Tyle że partie informacyjne same w sobie nie przysporzyłyby autorowi popularności. Po tom „Przez Afrykę Środkową” sięgną nie tylko zainteresowani Afryką, ale przede wszystkim ci czytelnicy, którzy lubią nieprzeciętne poczucie humoru autora. Olszewski raz po raz objawia się w tekście jako nie dość uważny podróżnik, popełnia błędy, które ze śmiechem potem opisuje, testuje lokalne zwyczaje, dalekie od tych z poradników dla turystów (gdyby tu podobne poradniki istniały). Uczy, jak wybierać mniejsze zło przy łapówkarskich propozycjach i opowiada, jak wyruszył, by obejrzeć goryle, spędza noce z miejscowymi pięknościami i snuje opowieści o taksówkarzach „misiach”. Chłonie codzienność afrykańską i cieszy się każdą chwilą. Wszystko przedstawia z przymrużeniem oka, w lekkim stylu, w dodatku – nieprzezroczystym. Wiesław Olszewski próbuje gawędy w klasycznym tonie, ozdabia ją własnymi emocjami, komentuje rzeczywistość ze swadą i uwielbieniem radości życia. Lubi popisywać się melodyjnymi frazami odrobinę kojarzącymi się z sarmackimi opowieściami – to język barwny i witalny, bez śladu niezadowolenia czy rozczarowania.

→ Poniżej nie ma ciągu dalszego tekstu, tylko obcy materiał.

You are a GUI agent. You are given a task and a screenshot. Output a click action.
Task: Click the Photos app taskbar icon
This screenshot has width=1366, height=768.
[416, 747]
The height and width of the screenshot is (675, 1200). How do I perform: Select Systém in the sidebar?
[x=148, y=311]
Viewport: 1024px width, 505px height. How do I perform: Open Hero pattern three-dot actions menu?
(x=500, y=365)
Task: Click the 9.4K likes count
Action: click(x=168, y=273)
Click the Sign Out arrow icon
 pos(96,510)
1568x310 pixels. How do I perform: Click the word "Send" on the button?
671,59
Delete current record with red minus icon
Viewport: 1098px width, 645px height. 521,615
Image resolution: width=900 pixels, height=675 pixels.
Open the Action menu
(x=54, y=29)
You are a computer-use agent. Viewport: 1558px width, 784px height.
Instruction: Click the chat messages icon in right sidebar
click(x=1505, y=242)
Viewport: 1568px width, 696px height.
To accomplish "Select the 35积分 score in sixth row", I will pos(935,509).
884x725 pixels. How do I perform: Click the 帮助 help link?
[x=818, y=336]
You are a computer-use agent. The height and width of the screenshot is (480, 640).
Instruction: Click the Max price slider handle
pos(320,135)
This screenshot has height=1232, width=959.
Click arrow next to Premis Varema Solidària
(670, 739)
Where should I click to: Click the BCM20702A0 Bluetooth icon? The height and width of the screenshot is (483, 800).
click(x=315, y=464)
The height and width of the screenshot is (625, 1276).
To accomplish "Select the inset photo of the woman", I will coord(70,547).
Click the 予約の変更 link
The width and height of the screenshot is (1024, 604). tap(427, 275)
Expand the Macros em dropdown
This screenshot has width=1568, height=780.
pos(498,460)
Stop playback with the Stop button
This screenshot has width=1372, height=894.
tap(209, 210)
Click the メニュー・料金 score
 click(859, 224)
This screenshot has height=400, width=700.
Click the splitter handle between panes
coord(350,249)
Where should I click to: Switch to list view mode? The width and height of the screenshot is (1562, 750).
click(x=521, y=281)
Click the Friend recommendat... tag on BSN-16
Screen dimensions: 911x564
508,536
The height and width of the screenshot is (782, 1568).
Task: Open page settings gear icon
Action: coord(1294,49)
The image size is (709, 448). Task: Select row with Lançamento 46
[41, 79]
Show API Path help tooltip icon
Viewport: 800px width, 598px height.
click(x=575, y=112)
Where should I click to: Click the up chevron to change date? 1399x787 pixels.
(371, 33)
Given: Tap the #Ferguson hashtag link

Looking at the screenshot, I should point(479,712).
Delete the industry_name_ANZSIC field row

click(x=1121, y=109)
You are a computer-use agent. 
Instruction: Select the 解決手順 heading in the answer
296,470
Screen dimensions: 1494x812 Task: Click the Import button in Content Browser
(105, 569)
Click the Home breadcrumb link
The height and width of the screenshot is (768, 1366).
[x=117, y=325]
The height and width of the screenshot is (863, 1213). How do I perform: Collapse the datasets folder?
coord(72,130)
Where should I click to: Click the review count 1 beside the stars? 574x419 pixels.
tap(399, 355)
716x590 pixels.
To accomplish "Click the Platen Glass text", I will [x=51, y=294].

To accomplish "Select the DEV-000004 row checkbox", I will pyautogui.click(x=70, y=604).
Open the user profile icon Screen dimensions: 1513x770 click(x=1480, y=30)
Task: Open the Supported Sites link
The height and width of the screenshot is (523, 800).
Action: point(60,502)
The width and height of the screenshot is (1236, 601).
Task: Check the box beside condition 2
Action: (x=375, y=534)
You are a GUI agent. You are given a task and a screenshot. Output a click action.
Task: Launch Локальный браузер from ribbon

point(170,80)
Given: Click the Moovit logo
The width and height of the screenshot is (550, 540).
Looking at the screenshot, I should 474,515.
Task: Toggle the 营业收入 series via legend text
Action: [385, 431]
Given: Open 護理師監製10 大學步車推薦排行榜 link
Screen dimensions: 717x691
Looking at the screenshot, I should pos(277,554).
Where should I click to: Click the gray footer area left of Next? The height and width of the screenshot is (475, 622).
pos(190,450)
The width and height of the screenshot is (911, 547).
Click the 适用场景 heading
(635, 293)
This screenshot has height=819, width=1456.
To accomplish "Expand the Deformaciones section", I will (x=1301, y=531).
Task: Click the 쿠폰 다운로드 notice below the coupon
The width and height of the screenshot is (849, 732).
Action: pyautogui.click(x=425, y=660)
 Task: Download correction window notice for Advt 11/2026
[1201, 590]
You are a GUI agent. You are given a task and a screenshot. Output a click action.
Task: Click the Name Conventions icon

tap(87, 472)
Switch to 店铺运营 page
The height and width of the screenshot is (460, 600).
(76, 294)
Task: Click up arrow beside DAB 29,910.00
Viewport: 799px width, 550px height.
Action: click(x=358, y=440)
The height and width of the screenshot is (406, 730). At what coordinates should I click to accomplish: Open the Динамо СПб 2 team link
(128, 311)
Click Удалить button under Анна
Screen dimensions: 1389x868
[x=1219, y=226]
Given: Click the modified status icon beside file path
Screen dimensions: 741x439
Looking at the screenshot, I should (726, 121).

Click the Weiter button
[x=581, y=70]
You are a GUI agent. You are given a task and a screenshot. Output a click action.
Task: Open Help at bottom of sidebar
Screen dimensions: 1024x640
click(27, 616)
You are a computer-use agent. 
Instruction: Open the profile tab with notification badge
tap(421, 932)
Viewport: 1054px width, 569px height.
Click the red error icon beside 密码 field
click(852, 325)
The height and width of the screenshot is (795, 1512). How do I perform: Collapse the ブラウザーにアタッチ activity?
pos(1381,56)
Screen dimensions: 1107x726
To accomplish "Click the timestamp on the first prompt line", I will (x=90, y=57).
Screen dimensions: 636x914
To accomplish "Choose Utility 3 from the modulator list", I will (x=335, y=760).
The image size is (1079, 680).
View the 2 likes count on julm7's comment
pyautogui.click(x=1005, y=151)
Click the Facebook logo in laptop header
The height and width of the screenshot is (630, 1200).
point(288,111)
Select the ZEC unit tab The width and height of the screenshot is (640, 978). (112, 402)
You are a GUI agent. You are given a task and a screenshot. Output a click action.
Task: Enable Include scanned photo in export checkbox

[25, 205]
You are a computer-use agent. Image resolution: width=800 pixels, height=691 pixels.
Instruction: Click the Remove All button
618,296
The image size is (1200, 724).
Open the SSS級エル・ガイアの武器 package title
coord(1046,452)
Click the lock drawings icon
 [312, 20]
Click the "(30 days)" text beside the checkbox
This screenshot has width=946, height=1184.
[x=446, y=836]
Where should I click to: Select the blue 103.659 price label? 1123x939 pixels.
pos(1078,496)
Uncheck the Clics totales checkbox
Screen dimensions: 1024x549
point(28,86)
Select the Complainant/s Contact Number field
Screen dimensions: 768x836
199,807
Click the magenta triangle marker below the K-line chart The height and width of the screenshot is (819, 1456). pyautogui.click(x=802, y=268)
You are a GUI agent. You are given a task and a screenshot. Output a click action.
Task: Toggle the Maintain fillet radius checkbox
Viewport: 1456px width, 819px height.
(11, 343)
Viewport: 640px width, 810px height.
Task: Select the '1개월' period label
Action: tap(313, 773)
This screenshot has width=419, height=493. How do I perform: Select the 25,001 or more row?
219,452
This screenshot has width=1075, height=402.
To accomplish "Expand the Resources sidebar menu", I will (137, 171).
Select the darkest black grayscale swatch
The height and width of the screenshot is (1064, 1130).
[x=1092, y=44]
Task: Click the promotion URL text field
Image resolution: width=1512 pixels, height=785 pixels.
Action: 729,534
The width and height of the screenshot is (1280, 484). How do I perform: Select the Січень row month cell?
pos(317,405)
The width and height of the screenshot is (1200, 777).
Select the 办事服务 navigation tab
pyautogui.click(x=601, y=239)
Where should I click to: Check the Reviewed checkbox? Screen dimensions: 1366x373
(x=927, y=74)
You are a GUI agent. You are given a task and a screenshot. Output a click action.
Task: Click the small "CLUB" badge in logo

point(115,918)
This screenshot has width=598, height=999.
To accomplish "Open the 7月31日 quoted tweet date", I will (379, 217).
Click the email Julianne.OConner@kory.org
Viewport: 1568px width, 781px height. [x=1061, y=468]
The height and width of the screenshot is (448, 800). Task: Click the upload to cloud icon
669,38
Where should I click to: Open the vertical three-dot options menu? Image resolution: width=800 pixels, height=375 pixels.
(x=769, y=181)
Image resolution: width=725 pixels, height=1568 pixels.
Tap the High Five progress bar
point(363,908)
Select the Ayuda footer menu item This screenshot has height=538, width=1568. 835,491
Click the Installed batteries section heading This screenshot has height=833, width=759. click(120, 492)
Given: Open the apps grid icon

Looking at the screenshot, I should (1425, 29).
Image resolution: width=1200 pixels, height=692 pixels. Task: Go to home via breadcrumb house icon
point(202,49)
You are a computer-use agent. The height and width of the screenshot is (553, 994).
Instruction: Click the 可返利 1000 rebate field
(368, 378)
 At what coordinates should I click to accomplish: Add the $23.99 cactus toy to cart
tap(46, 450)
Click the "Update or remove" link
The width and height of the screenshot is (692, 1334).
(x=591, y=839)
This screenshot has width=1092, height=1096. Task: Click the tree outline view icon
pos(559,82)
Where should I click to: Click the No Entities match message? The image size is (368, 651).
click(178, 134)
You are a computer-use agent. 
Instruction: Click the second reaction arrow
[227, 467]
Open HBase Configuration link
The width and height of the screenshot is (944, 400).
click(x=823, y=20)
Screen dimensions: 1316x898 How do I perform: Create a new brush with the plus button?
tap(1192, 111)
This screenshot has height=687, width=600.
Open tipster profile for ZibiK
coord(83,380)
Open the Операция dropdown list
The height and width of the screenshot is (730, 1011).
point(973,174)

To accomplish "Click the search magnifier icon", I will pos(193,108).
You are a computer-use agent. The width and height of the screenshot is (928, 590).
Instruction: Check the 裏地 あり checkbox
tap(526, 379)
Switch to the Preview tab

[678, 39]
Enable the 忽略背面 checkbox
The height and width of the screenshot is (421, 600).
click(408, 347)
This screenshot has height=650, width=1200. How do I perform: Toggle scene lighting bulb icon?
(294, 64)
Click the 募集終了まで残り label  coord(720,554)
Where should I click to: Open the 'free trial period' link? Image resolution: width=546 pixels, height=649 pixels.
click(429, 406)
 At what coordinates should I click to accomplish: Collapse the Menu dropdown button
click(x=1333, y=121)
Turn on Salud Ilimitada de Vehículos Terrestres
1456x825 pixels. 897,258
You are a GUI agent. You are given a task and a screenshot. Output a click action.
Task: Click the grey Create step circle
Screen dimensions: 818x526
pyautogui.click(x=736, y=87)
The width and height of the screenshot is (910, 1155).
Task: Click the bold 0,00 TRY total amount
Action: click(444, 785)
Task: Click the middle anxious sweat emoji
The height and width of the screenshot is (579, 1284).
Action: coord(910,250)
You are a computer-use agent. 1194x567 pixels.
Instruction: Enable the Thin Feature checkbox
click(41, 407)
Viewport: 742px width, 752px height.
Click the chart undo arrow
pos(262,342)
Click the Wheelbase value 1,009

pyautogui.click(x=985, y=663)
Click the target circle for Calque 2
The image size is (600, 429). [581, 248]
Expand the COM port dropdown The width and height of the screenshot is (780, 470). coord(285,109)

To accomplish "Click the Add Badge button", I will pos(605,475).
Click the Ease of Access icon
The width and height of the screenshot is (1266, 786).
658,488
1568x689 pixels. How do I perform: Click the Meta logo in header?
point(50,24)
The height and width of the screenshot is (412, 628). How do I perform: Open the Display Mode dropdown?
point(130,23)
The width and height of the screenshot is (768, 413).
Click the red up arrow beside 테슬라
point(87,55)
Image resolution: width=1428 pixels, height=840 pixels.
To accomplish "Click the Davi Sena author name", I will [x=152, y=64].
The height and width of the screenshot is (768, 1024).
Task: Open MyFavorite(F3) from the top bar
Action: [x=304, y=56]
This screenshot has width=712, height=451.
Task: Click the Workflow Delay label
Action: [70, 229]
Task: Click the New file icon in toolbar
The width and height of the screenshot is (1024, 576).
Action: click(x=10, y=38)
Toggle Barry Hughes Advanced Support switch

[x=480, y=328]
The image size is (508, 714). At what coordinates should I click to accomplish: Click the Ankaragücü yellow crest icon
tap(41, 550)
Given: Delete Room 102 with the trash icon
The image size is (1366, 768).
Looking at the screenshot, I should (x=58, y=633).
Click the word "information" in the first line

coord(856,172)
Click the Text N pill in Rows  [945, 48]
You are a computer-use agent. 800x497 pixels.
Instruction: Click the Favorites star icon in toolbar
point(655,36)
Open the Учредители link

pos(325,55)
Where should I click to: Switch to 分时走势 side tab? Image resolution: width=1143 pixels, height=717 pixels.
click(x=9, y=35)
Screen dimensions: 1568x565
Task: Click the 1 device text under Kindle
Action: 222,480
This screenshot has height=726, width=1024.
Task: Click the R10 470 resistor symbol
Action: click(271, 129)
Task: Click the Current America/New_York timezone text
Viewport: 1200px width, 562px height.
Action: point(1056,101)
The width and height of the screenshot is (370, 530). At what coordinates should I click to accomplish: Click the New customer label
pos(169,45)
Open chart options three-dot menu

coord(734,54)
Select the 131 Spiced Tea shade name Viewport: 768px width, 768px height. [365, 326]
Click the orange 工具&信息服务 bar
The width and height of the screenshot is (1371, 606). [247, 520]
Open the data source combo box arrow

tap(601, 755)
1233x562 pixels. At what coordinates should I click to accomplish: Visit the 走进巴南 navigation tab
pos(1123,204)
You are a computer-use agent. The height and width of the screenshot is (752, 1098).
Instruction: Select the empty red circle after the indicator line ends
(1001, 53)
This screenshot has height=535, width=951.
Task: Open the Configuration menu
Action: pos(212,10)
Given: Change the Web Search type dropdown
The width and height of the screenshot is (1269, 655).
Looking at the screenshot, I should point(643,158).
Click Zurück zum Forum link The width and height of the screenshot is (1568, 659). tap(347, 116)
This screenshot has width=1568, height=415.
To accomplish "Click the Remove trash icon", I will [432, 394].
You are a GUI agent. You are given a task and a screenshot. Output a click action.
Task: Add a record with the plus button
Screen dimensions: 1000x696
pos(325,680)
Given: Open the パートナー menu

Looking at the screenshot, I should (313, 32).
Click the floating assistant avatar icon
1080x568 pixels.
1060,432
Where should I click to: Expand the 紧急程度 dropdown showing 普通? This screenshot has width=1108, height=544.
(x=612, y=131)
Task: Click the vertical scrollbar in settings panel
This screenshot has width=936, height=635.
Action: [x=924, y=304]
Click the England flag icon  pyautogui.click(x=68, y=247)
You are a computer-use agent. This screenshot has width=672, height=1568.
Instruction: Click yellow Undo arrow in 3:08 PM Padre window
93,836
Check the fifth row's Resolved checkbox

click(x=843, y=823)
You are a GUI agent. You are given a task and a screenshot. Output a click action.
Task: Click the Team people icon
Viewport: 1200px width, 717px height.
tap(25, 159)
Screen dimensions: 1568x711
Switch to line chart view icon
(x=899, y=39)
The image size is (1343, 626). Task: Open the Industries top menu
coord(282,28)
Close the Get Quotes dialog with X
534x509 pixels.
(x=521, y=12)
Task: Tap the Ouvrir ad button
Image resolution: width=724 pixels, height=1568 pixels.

Kolejną partię narracji przejmują liczne zdjęcia – w tej książce nie służą one wypełnianiu miejsca, a udokumentowaniu opowieści. Pojawiają się tu fotografie pokazujące miejscowe zwyczaje, ale też zdjęcia uzupełniające prywatną relację. Do większości autor dodaje rzeczowe podpisy, chociaż zdarza się, że obrazy mówią same za siebie. Nie zawsze są to ujęcia idealne i pocztówkowe, jak w przypadku goryla – tym bardziej chce się je oglądać. Zamiast odrywać od lektury, wtrącają w nią jeszcze bardziej. W odróżnieniu od młodych i często przypadkowych podróżników, Olszewski nie proponuje wyłącznie dziennika podróży – zapewnia niezłą zabawę i przygodę podpartą jeszcze sporą dawką informacji. „Przez Afrykę Środkową” to książka dla tych, którzy lubią czytać o prawdziwych podróżach.